** start **

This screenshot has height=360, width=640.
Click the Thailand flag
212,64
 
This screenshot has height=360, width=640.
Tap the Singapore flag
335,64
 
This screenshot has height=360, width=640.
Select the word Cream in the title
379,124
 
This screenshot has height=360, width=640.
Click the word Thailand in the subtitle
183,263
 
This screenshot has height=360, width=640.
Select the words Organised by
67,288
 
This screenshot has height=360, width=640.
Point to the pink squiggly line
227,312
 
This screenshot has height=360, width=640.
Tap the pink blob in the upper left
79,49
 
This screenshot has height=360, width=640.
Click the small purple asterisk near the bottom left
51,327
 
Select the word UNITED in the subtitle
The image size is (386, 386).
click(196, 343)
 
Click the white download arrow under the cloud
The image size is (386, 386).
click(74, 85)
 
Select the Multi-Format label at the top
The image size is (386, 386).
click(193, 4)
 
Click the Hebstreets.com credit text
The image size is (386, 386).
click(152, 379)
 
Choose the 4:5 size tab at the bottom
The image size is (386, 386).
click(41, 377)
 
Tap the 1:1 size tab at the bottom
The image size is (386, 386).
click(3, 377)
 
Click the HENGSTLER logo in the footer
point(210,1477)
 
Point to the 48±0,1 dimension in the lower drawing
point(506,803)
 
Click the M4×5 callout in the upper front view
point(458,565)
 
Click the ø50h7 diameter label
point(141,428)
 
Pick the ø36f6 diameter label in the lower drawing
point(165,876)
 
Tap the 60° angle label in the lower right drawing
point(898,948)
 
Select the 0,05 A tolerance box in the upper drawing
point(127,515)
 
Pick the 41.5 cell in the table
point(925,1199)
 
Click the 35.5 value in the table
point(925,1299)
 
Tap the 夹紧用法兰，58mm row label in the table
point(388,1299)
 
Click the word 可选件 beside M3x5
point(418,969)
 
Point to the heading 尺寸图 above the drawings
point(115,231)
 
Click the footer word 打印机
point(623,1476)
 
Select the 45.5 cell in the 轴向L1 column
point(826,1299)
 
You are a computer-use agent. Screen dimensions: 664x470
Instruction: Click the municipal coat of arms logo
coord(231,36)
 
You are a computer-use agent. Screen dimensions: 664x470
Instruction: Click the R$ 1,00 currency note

** end **

- _Given task_
Copy every item above word for word, line by line, in the same order.

- _Output for this exercise_
This screenshot has height=360, width=640.
Click the Thailand flag
212,64
 
This screenshot has height=360, width=640.
Tap the Singapore flag
335,64
 
This screenshot has height=360, width=640.
Select the word Cream in the title
379,124
 
This screenshot has height=360, width=640.
Click the word Thailand in the subtitle
183,263
 
This screenshot has height=360, width=640.
Select the words Organised by
67,288
 
This screenshot has height=360, width=640.
Point to the pink squiggly line
227,312
 
This screenshot has height=360, width=640.
Tap the pink blob in the upper left
79,49
 
This screenshot has height=360, width=640.
Click the small purple asterisk near the bottom left
51,327
 
Select the word UNITED in the subtitle
The image size is (386, 386).
click(196, 343)
 
Click the white download arrow under the cloud
The image size is (386, 386).
click(74, 85)
 
Select the Multi-Format label at the top
The image size is (386, 386).
click(193, 4)
 
Click the Hebstreets.com credit text
The image size is (386, 386).
click(152, 379)
 
Choose the 4:5 size tab at the bottom
The image size is (386, 386).
click(41, 377)
 
Tap the 1:1 size tab at the bottom
The image size is (386, 386).
click(3, 377)
 
Click the HENGSTLER logo in the footer
point(210,1477)
 
Point to the 48±0,1 dimension in the lower drawing
point(506,803)
 
Click the M4×5 callout in the upper front view
point(458,565)
 
Click the ø50h7 diameter label
point(141,428)
 
Pick the ø36f6 diameter label in the lower drawing
point(165,876)
 
Tap the 60° angle label in the lower right drawing
point(898,948)
 
Select the 0,05 A tolerance box in the upper drawing
point(127,515)
 
Pick the 41.5 cell in the table
point(925,1199)
 
Click the 35.5 value in the table
point(925,1299)
 
Tap the 夹紧用法兰，58mm row label in the table
point(388,1299)
 
Click the word 可选件 beside M3x5
point(418,969)
 
Point to the heading 尺寸图 above the drawings
point(115,231)
 
Click the footer word 打印机
point(623,1476)
 
Select the 45.5 cell in the 轴向L1 column
point(826,1299)
 
You are a computer-use agent. Screen dimensions: 664x470
Instruction: Click the municipal coat of arms logo
coord(231,36)
 
You are a computer-use agent. Screen dimensions: 664x470
Instruction: Click the R$ 1,00 currency note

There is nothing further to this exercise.